The firms colluded to fix sales prices of Aluminium Electrolytic Capacitors (AEC) and exchange confidential and sensitive industry information dating back to 1997, the agency said in a statement.

The firms are Panasonic Industrial Devices Singapore and Panasonic Industrial Devices Malaysia, Rubycon Singapore, Singapore Chemi-con (SCC), Nichicon Singapore, and ELNA Electronics.

AECs are electrical parts used in a range of products including computers, car engines and various home appliances. The five firms accounted for more than two-thirds of Singapore's AEC market share, CCS said.

The close competitors held regular meetings attended by their senior-level employees on a monthly basis up until 2013, the CCS said in the statement.

"The fact that the parties held more than two-thirds of the share of the market for the sale of AECs in Singapore, the long duration of the cartel conduct further contributed to CCS imposing the highest financial penalty to date," it said.
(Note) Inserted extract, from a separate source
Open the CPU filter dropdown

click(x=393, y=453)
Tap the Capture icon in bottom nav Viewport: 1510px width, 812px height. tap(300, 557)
All the firms except Nichicon applied for leniency and had their fines reduced. Panasonic received total immunity from financial penalties for coming forward, a move that initiated the probe, CCS said.

In July last year, Nichicon pleaded guilty to fixing the prices of electrolytic capacitors sold in the United States and elsewhere and agreed to pay a US$42-million fine.

Rubycon and ELNA have also been under investigation for price-fixing for AECs in the United States.

Similar investigations involving AECs are also ongoing in China, Japan, South Korea, Taiwan and in the European Union.